'Ecstasy of power'

Giuseppe Verdi, like William Shakespeare before him, created beautiful roles for strong female characters. Lady Macbeth's descent into madness following the acquisition of great power is intense and difficult to watch or listen to.

Verdi's Macbeth is an extraordinary opera which I have heard several times but never seen performed. It was an amazing experience to see it beamed live from New York's Metropolitan Opera last night.

Sitting in the most comfortable seat, just a few miles from my home and with a good friend who shares my interests, this was a real treat and less than £20. One of the best things about cinema-going at my age is having no-one comment when I sit there with a cup of tea rather than pop and popcorn.

A very convincing Macbeth and a truly domineering Lady Macbeth headed up a professional cast. My favourite character was Banquo. It can be hard to play a ghost convincingly through Act III, but he succeeded.

It's a beautiful opera, with a real dynamic range - apart from the immense vocal and orchestral range - that contrasts the semi-hysterical witches with some beautiful ensemble sections to close Acts I and II and powerful male chorus sections of the assassins and soldiers.

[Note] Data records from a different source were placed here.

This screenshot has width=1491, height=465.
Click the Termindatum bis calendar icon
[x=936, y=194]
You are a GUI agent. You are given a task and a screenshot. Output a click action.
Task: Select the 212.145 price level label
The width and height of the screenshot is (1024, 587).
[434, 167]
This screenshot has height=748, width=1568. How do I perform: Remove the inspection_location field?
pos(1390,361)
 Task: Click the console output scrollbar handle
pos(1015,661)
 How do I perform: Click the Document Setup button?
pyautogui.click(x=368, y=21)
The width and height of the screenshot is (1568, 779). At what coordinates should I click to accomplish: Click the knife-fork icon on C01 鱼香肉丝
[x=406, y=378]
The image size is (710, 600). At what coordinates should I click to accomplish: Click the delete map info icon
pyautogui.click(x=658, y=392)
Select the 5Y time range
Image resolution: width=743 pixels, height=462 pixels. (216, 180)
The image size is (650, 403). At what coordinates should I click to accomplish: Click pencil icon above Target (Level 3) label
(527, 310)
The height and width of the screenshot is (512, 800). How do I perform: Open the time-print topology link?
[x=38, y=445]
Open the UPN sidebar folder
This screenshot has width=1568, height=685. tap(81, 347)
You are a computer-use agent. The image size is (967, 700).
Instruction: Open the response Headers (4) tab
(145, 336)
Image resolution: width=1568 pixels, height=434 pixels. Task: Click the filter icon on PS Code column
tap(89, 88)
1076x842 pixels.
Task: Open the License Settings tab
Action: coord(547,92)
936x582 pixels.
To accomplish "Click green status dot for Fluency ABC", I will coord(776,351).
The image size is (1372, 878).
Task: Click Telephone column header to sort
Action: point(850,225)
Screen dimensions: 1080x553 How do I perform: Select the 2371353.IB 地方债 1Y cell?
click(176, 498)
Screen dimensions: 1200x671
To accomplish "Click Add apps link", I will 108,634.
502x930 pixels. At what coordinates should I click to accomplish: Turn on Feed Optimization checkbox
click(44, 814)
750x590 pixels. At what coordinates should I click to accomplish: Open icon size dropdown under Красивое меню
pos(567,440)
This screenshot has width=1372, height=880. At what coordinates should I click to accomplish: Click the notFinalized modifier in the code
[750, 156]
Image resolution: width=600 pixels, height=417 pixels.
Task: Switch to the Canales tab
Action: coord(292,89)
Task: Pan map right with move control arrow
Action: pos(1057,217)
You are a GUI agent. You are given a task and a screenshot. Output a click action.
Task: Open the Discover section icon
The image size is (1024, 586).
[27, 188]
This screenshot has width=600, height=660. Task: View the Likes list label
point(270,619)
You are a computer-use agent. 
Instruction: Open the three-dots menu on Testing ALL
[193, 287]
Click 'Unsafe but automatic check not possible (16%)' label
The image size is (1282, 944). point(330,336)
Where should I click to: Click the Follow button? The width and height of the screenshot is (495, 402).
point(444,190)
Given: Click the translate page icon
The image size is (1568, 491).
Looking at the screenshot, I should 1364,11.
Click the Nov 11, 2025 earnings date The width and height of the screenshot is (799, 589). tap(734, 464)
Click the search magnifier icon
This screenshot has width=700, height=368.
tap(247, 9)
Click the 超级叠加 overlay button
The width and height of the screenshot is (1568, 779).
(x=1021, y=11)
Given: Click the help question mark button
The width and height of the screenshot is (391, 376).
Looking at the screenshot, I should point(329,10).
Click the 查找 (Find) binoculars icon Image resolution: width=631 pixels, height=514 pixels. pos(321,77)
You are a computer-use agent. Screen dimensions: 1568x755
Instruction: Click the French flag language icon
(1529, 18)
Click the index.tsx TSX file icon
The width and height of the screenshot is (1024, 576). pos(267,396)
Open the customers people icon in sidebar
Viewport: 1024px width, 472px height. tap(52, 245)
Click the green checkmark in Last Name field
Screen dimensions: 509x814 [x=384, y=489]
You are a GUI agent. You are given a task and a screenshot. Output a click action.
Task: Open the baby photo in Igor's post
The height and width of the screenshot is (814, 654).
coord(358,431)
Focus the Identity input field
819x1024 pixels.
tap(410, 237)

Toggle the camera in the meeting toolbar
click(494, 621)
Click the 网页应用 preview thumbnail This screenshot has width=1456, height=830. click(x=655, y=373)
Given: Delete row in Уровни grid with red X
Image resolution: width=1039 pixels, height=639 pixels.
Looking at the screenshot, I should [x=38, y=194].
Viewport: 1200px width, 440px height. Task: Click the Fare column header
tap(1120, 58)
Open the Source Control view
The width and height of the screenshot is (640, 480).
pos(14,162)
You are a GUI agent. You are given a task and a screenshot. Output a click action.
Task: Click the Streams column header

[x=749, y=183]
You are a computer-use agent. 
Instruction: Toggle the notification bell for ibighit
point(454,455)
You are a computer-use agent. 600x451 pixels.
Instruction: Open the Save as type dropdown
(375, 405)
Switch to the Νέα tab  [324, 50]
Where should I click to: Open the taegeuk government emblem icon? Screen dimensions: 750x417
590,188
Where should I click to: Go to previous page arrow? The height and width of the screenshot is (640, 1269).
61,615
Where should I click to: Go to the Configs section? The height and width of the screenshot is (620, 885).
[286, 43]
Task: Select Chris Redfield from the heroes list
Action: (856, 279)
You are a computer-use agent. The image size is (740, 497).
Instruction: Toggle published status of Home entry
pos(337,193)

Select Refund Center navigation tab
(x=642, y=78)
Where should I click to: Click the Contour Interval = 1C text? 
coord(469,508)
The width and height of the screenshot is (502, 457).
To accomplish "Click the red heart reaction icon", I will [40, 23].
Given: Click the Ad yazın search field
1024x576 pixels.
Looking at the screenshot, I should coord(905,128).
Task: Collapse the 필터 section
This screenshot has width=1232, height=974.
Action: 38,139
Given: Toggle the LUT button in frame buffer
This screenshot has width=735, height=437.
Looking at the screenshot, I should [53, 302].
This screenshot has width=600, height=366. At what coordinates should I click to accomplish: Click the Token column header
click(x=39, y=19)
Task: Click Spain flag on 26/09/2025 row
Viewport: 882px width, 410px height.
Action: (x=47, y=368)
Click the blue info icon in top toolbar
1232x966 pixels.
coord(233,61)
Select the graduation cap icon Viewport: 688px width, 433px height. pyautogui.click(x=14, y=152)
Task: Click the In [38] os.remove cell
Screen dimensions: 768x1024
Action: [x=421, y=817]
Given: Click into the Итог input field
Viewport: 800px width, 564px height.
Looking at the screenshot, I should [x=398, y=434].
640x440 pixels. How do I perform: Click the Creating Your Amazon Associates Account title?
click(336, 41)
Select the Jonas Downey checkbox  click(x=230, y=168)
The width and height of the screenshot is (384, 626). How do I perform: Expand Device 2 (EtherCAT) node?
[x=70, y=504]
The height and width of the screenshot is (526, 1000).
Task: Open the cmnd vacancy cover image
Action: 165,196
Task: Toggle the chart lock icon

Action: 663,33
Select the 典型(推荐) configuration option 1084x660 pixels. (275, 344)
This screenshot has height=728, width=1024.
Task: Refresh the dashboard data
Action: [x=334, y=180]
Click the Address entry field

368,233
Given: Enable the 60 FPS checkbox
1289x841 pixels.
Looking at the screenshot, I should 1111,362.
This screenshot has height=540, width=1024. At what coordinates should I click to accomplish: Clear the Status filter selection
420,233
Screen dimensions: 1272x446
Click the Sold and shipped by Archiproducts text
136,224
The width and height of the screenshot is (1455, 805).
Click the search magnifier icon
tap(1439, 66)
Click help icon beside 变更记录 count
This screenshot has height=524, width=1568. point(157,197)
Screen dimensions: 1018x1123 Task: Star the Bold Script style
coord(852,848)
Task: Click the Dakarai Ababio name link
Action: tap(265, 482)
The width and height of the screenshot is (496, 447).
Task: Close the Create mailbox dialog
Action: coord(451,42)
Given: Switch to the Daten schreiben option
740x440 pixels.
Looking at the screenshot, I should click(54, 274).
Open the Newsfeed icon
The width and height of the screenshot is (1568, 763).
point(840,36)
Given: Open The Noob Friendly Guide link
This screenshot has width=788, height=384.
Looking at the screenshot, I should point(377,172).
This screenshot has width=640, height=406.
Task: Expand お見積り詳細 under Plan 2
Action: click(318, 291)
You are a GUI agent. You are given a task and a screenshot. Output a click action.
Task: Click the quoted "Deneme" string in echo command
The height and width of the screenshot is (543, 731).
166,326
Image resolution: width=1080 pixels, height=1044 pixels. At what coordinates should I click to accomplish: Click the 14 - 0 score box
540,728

One of the lost clever directorial touches lay in the glimpses of red - fingernails, blood, scarves, more blood and jewellery. Mothers grasped the red scarves of their dead children at the end as Macbeth's reign was ended by Malcolm and Macduff. A truly stunning performance.

As for watching great opera in a local cinema, I'd recommend it to anyone. The interval featured some live interviews with cast members and it gave an insight into the life behind a performance when you see performers out of character, able to resume immediately the curtain rises. Would I like seats at the Met? Obviously. Is this a close runner-up? Absolutely.